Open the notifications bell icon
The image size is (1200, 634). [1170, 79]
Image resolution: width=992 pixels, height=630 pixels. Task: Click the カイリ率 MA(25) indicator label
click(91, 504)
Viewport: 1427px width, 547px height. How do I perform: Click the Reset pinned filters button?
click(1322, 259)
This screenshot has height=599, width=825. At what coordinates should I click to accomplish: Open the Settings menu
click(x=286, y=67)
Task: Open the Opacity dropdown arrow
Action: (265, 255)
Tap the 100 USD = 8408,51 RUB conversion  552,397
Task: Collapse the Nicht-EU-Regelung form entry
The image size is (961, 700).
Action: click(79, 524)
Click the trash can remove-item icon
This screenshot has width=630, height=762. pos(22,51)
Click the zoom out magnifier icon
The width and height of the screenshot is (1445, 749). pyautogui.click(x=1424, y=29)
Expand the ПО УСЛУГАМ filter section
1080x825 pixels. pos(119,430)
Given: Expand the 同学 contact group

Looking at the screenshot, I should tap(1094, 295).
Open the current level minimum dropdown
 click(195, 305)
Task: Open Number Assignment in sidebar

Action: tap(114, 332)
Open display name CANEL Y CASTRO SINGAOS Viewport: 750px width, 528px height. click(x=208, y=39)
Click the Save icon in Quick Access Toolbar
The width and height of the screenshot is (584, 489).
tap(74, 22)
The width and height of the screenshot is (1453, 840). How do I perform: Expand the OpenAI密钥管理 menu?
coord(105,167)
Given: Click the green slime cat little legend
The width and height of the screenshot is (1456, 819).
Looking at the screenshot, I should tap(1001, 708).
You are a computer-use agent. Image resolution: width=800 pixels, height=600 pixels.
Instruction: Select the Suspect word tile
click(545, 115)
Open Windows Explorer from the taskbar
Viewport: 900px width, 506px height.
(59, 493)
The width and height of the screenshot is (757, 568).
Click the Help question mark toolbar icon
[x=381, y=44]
§
-- Instructions to follow --
Would you return the whole listing exactly as written?

-- Task output --
Open the notifications bell icon
The image size is (1200, 634). [1170, 79]
Image resolution: width=992 pixels, height=630 pixels. Task: Click the カイリ率 MA(25) indicator label
click(91, 504)
Viewport: 1427px width, 547px height. How do I perform: Click the Reset pinned filters button?
click(1322, 259)
This screenshot has height=599, width=825. At what coordinates should I click to accomplish: Open the Settings menu
click(x=286, y=67)
Task: Open the Opacity dropdown arrow
Action: (265, 255)
Tap the 100 USD = 8408,51 RUB conversion  552,397
Task: Collapse the Nicht-EU-Regelung form entry
The image size is (961, 700).
Action: click(79, 524)
Click the trash can remove-item icon
This screenshot has width=630, height=762. pos(22,51)
Click the zoom out magnifier icon
The width and height of the screenshot is (1445, 749). pyautogui.click(x=1424, y=29)
Expand the ПО УСЛУГАМ filter section
1080x825 pixels. pos(119,430)
Given: Expand the 同学 contact group

Looking at the screenshot, I should tap(1094, 295).
Open the current level minimum dropdown
 click(195, 305)
Task: Open Number Assignment in sidebar

Action: tap(114, 332)
Open display name CANEL Y CASTRO SINGAOS Viewport: 750px width, 528px height. click(x=208, y=39)
Click the Save icon in Quick Access Toolbar
The width and height of the screenshot is (584, 489).
tap(74, 22)
The width and height of the screenshot is (1453, 840). How do I perform: Expand the OpenAI密钥管理 menu?
coord(105,167)
Given: Click the green slime cat little legend
The width and height of the screenshot is (1456, 819).
Looking at the screenshot, I should tap(1001, 708).
You are a computer-use agent. Image resolution: width=800 pixels, height=600 pixels.
Instruction: Select the Suspect word tile
click(545, 115)
Open Windows Explorer from the taskbar
Viewport: 900px width, 506px height.
(59, 493)
The width and height of the screenshot is (757, 568).
Click the Help question mark toolbar icon
[x=381, y=44]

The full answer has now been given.